The biggest problem with the Roo cargo area is that from the door to the opposite wall is only 93". Yes, our bikes are smaller than any of the Harleys mentioned (except possibly the sportster). My bike is about 92" and my wife's is about 89". That is how we are able to get both of them in. Our combined weight is 1000 lbs. While on our last trip, we measured the area for a friend with his '03 Honda Gold Wing (BIG fully dressed touring bike). There is no way it will fit. It is over a foot longer that the cargo area. There is no way to turn it where all of the bike will fit in the garage. I guess he has to keep looking for a toy hauler.


----------



## NobleEagle (Jul 8, 2006)

MRH said:


> Thanks to everyone for their replys. Espically Ravens35 for your emails.
> Looks like the wife and me are going to Tom Johnson here in Concord, NC to take another look at the 28KRS.
> 
> Noble Eagle, We looking forward to your pics.

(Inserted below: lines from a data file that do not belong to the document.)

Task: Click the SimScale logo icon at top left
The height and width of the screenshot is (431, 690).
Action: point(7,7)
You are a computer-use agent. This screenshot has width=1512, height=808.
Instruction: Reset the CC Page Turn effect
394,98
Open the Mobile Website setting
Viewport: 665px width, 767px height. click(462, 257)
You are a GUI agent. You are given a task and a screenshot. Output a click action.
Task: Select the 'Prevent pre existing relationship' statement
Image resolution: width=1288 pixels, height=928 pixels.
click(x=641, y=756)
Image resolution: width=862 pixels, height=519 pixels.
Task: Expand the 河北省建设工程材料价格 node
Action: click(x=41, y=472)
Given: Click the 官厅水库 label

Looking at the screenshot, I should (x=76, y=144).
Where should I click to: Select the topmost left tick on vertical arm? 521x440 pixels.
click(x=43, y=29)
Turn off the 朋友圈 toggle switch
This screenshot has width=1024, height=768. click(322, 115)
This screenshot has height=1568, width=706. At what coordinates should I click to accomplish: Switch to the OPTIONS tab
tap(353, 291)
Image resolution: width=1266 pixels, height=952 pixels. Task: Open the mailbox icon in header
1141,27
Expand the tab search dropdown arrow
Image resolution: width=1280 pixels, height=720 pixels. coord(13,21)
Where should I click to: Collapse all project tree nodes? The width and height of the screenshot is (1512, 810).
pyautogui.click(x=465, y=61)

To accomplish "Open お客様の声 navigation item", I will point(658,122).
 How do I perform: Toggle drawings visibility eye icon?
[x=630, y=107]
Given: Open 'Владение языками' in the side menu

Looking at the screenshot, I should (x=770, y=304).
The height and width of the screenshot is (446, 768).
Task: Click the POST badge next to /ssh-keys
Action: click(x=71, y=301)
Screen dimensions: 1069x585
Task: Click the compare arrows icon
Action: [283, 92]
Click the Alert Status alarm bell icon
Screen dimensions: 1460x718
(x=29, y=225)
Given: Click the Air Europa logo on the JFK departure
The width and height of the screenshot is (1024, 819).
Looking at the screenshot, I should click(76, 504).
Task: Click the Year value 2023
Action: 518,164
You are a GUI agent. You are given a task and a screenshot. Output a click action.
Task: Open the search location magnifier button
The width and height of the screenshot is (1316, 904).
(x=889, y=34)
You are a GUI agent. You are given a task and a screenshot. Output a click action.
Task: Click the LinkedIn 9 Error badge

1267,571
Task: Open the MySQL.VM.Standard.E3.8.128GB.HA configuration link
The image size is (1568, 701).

Here are the pictures I said I would post (removed as of 1-08 due to bandwidth limits contact me for update if needed). This is a link to one of my personal pages with pictures posted. I did not want to take up alot of room on the server with as many pictures as I posted.


----------



## tdvffjohn (Mar 10, 2005)

Have not seen a Roo in person yet and have very little knowledge of motorcycles. I was impressed with both the Bike and capability of the Roo. Nice pics


----------



## MRH (Jul 31, 2006)

Update;
Dealership call me as the mfg. was driving it into their lot. Drove the motorcycle to dealership today, drove it into the Kargoroo, It fits, Place a deposit on it. Wife and me thinks it's Great. We will be owners by the weekend. Wife then decided to tell me she has use all of her 06 vacation, go figure that one!

As far as the ultra classic fitting, have anyone consider a bike lift, lifting the bike one inch after driving it in then turning the rear of the bike toward the rear of the TT? Do you use a front wheel chock?

Thanks to everyone for the advice. We can't wait to get our new Outback.


----------



## Ravens35 (Jun 5, 2006)

that bike lift idea is interesting. I may try that. It may be best to remove that cabinet in that case.

One thing I am considering is mounting scissor jacks under the ramp. That way I can get the bike half way in, and raise the ramp so the underside of the frame clears.


----------



## biga (Apr 17, 2006)

Eagle, I'm a bit surprised you can get that bike in and out safely with the plastic still on the door. I could hardly walk up the ramp before I removed it.


----------